* _Task requirements_: For every line in the data below that contains "video", copy the line.

Saved data entries:
▼▼▼

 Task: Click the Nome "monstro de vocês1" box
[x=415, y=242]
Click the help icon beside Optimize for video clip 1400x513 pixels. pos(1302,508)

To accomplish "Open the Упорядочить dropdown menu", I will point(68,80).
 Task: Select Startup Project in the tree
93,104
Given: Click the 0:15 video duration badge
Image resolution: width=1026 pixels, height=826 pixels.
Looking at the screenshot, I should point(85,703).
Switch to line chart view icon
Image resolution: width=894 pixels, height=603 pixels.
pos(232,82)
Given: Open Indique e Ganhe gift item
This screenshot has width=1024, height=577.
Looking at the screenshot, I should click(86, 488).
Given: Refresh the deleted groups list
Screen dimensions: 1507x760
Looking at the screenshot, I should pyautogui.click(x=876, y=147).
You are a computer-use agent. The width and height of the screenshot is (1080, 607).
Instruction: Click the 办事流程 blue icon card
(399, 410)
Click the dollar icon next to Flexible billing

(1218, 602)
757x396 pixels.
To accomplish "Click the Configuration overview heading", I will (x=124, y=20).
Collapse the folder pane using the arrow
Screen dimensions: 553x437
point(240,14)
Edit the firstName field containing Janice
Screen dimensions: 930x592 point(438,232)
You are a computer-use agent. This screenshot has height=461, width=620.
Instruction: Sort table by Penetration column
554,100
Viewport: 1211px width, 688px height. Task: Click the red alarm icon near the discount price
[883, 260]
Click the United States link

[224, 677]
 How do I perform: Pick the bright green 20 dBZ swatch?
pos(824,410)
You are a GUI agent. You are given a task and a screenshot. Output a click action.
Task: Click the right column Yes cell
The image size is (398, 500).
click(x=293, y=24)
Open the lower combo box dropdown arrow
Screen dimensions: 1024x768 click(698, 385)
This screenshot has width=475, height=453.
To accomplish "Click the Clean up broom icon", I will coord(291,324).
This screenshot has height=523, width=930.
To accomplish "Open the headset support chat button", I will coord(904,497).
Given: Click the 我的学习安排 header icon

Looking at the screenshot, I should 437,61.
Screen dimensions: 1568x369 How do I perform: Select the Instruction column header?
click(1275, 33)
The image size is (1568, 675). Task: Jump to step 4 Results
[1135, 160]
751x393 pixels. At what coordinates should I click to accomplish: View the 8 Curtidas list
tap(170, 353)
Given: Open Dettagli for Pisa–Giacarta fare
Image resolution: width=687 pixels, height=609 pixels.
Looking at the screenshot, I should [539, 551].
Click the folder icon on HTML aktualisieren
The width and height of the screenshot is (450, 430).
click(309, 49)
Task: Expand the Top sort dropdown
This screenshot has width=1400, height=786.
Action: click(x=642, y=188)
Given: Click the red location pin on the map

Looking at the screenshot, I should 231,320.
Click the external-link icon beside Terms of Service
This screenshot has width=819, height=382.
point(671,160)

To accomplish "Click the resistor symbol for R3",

▲▲▲

* _Answer section_:
Click the help icon beside Optimize for video clip 1400x513 pixels. pos(1302,508)
Given: Click the 0:15 video duration badge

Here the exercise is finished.